Furthermore, with its installations it is trying to integrate all received good and services in local loops. Maximum in, minimum out. This is optimized by integrating different resource loops in one management system.
An abundance of one flow of resources can be absorbed by other resource cycles: Peak solar energy can be used in extra ventilation, aeration and irrigation. Sudden food surpluses are redistributed for free and create network solidarity. The Kaskantine is also able to use resources in all phases of their life cycle, like wood: from construction to fire wood. Or being able by using rest heat in storing it in mass or other spaces, or filtering waste water for irrigation.
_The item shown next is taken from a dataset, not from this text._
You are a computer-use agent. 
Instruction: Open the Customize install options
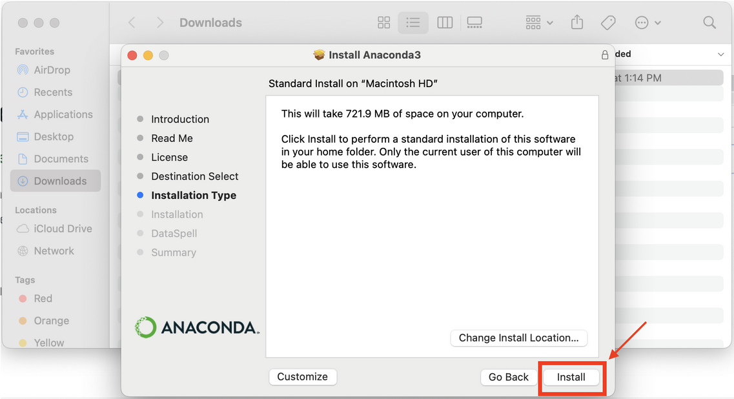(x=302, y=376)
We call this adaptive capacity: the capacity to buffer abundance and use it later or in an alternative way.
Finally, an alternative lifestyle is embraced, one that is appreciating the value of abundance of local resources, rather than the value of market choice.
We could argue that the Kaskantine is thriving in an alternative economy, that can exist thanks to and despite of the mainstream economy that they are trying to transform. We call this abundance or give economy, in contrast with economy based on consumption and the organisation of scarcity.
Abundance economy as being a sum of relatively autonomous integrated projects in mainstream economy.
Because of its ability to expand autonomously within mainstream economy, and because its abundance economy is not a zero-sum game as long as local resources and waste are underutilised, the Kaskantine is very open for participation. There is no economic argument against including more neighborhood activities, on the contrary. More participation seems therefore to depend more on the capability of cultural inclusiveness: if people feel comfortable within the network of the Kaskantine, or if people feel comfortable to start a sort of “kaskantine” on their own.
First, the opportunity to integrate has been ”built in” into the design of the Kaskantine by a step-in approach. From experience as a guest (exchange, tasting, get inspired, etc) to participation in the design, creation and operation of the Kaskantine and Kaskantine related projects.
Secondly, the Kaskantine is also active in the neighbourhood centre and within a network of community organisations, with a step-out approach. In this case the Kaskantine offers through free workshops a learning curve to adopt small scale installations, like vertical gardens and worm composting, and participate in food saving and storage at home in order to take a step back from mainstream economy into the abundance economy.
An important ambition of the Kaskantine is to negotiate with the municipality a land lease contract in which the landuser takes responsibility for its development and environmental control of the land. This cheaper land rent will hopefully give other “kaskantines” the opportunity to arise.
The Kaskantine has free energy to spend on helping other groups in joining this movement because it can operate autonomously and with low fixed costs. This creates hopeful opportunities for inclusiveness of the proposed solutions. Whether this is done in some kind of co-creation with more central institutions depends more on their own capability to work with local small scale initiatives and on their willingness to change or compensate the negative effects of their lineair production models and on their willingness and capability to change sectoral into integrated policies.